Thanks to numerous letters sent by her family to Russia, Kazakhstan, and the United Nations Human Rights Council, Gulbahar Jalilova was finally released from Chinese internment camps after one year and three months of detention. She went directly to take refuge in Turkey but finally continued on her way to France where she currently lives.
It is Mrs. Gulbahar Haitiwaji's turn to speak. Mrs. Haitiwaji was detained for three years in a Chinese concentration camp.
Ms. Gulbahar Haitiwaji is an Uyghur and had been living in France for twelve years. One day her former Chinese employer contacted her and asked her to return to China to sign papers relating to her retirement. Once there, she was trapped.
Upon her arrest, the officials forced her to sign a document certifying that she had committed a public disorder. She never did anything like this, nor did she have the opportunity to prove her innocence, as there was no trial.
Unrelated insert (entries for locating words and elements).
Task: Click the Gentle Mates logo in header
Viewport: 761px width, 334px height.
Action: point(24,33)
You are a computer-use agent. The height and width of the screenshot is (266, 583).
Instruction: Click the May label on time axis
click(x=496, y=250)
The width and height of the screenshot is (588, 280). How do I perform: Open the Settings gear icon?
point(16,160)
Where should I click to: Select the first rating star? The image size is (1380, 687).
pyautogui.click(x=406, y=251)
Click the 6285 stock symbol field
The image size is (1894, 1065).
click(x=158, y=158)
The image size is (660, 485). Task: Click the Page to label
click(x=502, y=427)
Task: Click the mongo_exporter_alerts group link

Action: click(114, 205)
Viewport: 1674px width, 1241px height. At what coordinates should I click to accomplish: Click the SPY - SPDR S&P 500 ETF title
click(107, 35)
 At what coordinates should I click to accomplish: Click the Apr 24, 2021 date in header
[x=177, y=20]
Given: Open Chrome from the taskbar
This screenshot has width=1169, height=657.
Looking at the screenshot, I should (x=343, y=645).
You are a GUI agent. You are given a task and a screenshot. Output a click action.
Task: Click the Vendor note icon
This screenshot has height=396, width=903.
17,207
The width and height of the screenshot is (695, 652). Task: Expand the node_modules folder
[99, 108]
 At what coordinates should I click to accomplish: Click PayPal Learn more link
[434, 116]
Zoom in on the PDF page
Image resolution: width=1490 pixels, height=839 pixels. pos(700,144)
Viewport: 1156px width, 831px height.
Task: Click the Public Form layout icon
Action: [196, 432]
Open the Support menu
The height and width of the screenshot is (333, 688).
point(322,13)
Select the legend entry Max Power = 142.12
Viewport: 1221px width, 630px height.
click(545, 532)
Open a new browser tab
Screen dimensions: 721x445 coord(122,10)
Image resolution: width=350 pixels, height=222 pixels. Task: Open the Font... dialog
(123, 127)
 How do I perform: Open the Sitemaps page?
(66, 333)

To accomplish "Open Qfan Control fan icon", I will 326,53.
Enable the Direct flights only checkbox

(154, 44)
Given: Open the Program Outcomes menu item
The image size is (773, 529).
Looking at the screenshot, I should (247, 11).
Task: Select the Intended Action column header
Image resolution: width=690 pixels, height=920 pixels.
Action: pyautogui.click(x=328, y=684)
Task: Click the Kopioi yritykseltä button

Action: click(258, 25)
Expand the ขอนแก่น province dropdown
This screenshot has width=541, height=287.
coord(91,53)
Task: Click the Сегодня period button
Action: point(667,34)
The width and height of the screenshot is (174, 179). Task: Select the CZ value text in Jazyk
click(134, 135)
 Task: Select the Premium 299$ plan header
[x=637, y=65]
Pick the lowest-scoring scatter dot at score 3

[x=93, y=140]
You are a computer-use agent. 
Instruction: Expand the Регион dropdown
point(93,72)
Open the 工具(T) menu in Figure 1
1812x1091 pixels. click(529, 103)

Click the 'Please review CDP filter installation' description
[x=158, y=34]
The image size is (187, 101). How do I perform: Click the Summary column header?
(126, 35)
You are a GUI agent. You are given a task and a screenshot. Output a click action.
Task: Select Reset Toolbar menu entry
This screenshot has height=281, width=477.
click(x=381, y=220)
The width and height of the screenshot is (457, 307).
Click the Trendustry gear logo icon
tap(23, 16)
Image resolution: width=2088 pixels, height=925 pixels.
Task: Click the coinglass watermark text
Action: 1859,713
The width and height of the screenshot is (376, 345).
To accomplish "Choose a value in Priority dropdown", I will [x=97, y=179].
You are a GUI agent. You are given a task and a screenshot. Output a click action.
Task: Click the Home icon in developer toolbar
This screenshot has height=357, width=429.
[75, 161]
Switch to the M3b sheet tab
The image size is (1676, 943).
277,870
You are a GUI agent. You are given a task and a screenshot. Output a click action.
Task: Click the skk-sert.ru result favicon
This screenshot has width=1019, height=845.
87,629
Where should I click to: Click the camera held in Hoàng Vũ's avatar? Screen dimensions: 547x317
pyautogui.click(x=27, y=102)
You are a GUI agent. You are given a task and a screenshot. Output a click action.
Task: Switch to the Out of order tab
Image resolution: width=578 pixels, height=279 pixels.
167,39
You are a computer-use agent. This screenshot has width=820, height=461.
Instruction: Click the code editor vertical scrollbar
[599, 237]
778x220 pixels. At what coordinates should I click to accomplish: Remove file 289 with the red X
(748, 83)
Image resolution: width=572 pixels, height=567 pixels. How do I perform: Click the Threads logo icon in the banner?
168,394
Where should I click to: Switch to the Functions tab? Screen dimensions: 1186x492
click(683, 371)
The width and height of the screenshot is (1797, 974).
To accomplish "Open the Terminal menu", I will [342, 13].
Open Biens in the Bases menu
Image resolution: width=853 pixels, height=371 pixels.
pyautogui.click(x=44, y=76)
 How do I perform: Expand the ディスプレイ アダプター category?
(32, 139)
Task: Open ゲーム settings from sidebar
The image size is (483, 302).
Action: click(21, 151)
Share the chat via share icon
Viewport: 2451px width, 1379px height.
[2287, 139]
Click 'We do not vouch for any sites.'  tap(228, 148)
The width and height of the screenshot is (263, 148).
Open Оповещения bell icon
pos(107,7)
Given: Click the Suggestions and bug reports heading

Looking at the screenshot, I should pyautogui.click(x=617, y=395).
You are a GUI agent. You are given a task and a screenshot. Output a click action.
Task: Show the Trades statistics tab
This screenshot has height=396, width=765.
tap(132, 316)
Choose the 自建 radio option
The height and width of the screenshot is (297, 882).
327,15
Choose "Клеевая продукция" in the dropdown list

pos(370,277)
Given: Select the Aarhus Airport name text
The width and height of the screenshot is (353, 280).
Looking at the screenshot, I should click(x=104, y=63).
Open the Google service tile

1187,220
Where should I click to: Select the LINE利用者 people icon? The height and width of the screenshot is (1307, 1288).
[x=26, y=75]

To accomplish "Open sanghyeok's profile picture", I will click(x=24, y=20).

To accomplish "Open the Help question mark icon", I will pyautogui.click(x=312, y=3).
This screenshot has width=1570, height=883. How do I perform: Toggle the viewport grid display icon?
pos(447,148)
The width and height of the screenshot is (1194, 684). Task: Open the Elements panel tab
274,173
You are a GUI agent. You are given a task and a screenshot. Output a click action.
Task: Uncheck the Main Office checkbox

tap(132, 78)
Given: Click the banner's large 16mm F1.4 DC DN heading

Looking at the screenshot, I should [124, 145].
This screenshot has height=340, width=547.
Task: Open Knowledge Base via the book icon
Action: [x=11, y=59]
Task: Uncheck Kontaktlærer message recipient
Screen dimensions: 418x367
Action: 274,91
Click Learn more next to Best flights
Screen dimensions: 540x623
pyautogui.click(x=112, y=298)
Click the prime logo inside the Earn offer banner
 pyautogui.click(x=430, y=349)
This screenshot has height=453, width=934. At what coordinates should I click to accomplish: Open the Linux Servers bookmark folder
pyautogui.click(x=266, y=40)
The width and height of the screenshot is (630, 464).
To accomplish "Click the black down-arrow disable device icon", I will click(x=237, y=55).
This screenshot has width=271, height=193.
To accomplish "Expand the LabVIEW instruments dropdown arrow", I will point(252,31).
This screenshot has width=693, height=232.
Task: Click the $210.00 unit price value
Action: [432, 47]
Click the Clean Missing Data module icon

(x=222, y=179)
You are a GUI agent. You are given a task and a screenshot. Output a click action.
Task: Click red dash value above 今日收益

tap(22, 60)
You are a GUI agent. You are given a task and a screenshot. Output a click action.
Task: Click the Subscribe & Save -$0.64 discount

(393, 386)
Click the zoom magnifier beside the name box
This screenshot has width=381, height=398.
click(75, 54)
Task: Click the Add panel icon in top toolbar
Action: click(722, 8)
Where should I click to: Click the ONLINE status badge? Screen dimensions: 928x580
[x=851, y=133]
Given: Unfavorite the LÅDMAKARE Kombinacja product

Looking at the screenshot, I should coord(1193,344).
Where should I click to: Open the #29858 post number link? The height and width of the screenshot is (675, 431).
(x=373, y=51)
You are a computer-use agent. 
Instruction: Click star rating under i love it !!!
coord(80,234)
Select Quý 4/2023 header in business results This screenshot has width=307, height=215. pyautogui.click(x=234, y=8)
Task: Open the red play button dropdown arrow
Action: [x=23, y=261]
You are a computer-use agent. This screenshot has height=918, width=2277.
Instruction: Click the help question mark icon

The officials forced her to have numerous medical tests, including a pregnancy test. Mrs. Gulbahar Haitiwaji was not pregnant. Had she been, they would have taken her with all the other women in the same situation to a place specially designed to force them to have abortions.
Twice a year, the police came to give injections to her and the other women sharing her cell without knowing what the injection was. After these injections, they no longer had their periods. Women were sterilized without their consent and, above all, without their knowledge.
Ms. Gulbahar Haitiwaji was tied to a bed for two months unable to move. After losing 15 kg in the first internment camp, she was deported to another camp due to her failing health. There the conditions were "less bad". There, the police officers watched her 24 hours a day.
When she spoke with her family via video call, the guards anticipated the questions her family would ask her and told her in advance what to reply. If - during the conversation - anyone in her family asked an unexpected question, a guard stood behind the camera and wrote on paper the answer she should give.
Gulbahar Haitiwaji has finally been released thanks to French diplomatic efforts. Since the publication of her book, she has been unable to contact her family back home. All contact has been cut off.
Thank you to Mrs. Gulbahar Jalilova and Mrs. Gulbahar Haitiwaji for your poignant testimonies and courage. We will not forget your words, your suffering, and your stories. We are not leaving this meeting as we entered it. We take the shared suffering with us.
Thank you, Asgar Can, the former vice-president of the World Uyghur Congress and current president of the Union of Eastern Turkestan in Europe, for being present during the testimony of Mrs. Gulbahar Jalilova and Mrs. Gulbahar Haitiwaji, and for defending human rights and freedom of the Uyghur people, as well raising awareness in Europe about the atrocities taking place in East Turkestan.
Finally, thank you to the Society for Threatened Peoples for organizing this meeting, and thank you to the Librairie Payot for welcoming us.